In recent years the Gulf of Maine (GOM) cod stock status is poor. This has led to significant cuts in fishermen's catch limits. However, fishermen believe that the cod status is better than currently assessed. Given these factors, the Division of Marine Fisheries (DMF) started a new Industry-Based Survey for GOM cod (Cod IBS). DMF is administering a 3-year study in the southwestern part of the GOM where the majority of cod reside. DMF relies on input from fishermen, the Massachusetts Marine Fisheries Institute, NOAA Fisheries, and the Northeast Fisheries Science Center (NEFSC) in the design of the study.
The Cod IBS will:
- Provide resource data and information for use in assessments
- Test fishermen’s hypothesis about GOM cod redistributing offshore in response to warming water
- Show importance of a GOM cod survey for improving our understanding of the distribution of cod at times and in areas when NEFSC surveys are not performed
- Get more scientific data on groundfish stocks in the survey area
- Enable minimum estimates of swept-area biomass
- Determine the cod survey’s potential for providing indices of abundance
The area to be surveyed includes Massachusetts and New Hampshire state waters and federal waters that extend from Cape Elizabeth, south to Cape Cod Bay. In waters between latitude 43°0’ and 43°30’ the survey extends as far east as longitude 69°30’. In waters south of latitude 43°0’ the survey extends to the eastern boundary of the Western Gulf of Maine closure (69°55’).
About the current survey
DMF completed the second year of the Cod IBS in January 2018. The third year of survey occurred from April to July 2018 and will resume from October 2018 through January 2019.

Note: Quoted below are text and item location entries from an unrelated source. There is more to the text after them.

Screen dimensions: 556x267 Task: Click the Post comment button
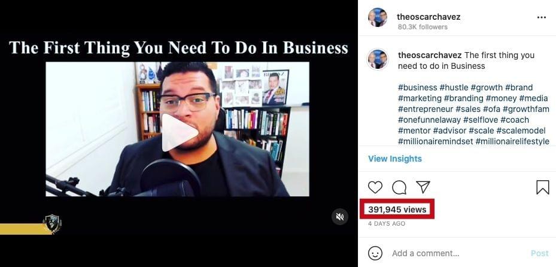(540, 253)
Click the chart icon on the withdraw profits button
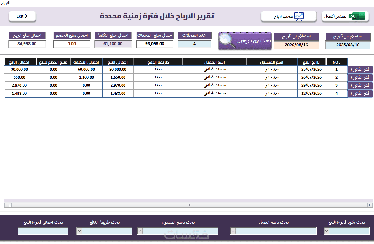 299,16
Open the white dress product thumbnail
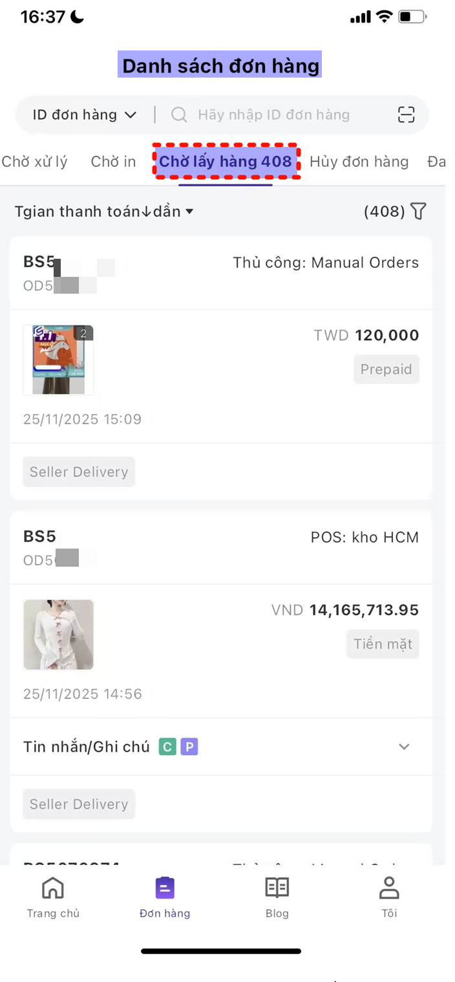Viewport: 455px width, 982px height. tap(59, 635)
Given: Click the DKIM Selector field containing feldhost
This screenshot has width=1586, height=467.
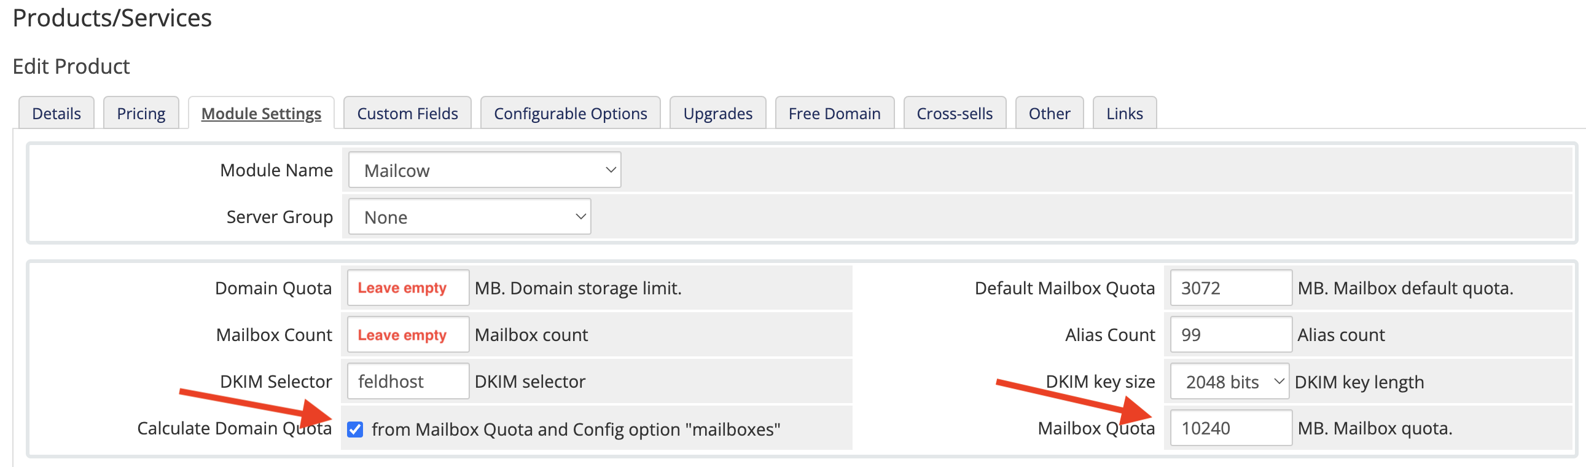Looking at the screenshot, I should [408, 381].
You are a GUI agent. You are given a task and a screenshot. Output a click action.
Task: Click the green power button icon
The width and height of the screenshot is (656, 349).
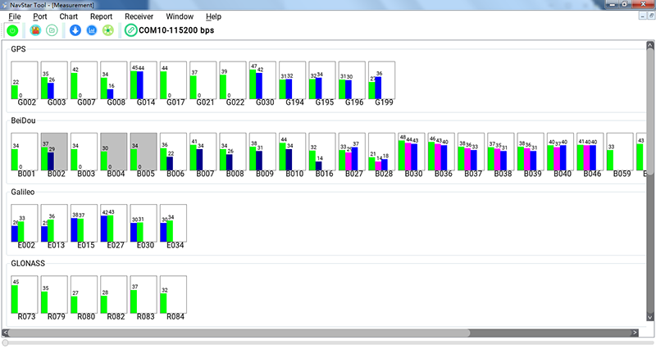[x=12, y=30]
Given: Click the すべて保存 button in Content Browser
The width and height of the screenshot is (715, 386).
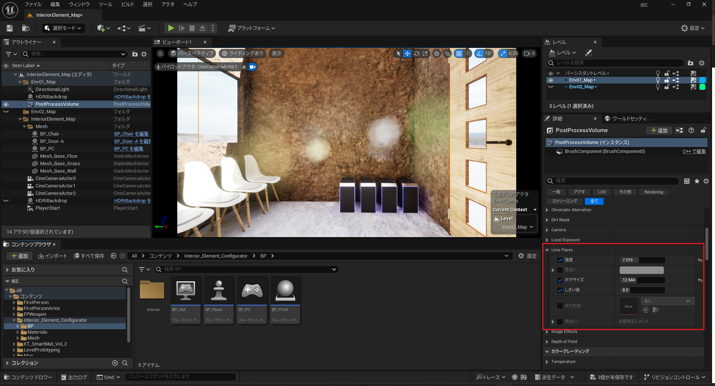Looking at the screenshot, I should pyautogui.click(x=89, y=256).
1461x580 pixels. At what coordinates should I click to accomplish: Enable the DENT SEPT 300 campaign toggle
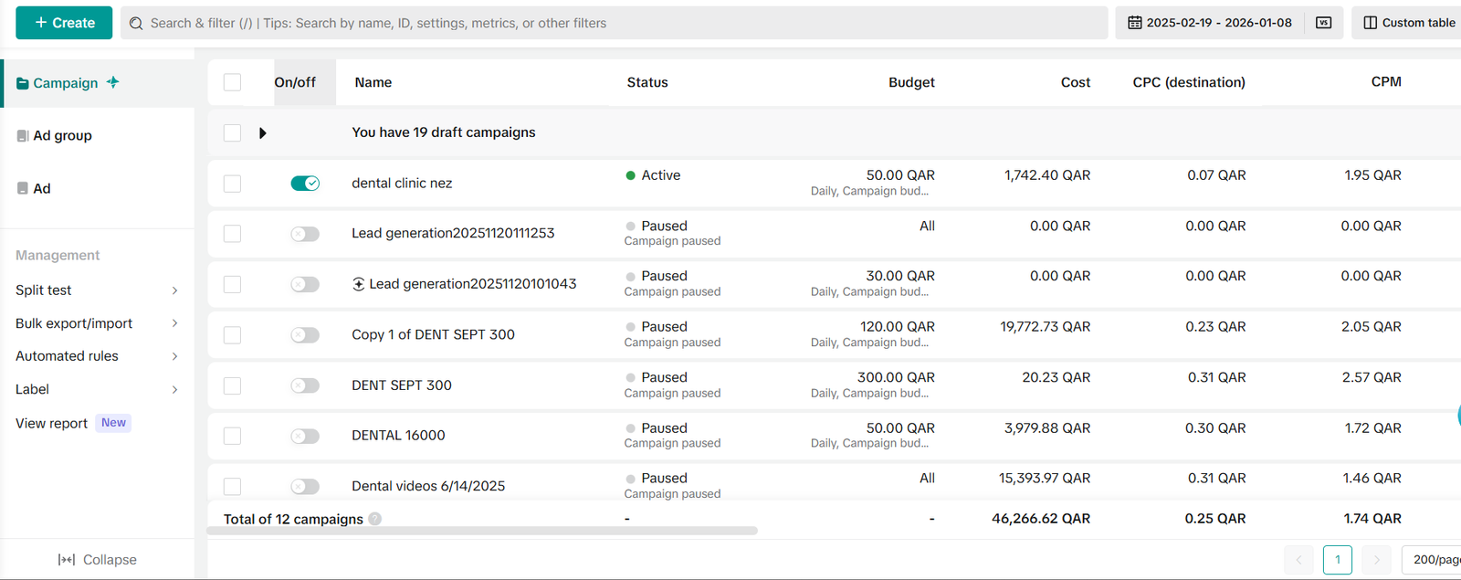click(x=305, y=385)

DMF will post project updates on this webpage with links. There will also be announcements and information available through written notices, emails, text alerts, social media accounts, and VHF radio on Channel 16.
Additional Resources for About the current survey
2003-2007 Industry-Based Survey
DMF first launched this collaborative research survey in 2003. One and a half million dollars was provided by NOAA Fisheries for this survey work involving 10-day survey cruises using four commercial vessels fishing standardized bottom trawls. An important part of the survey design was the selection of some stations by fishermen and their involvement in determining sampling strata (distinct areas with set numbers of stations). The objective of this survey was to collect data that would improve our knowledge of fish populations and help inform fishery management decisions.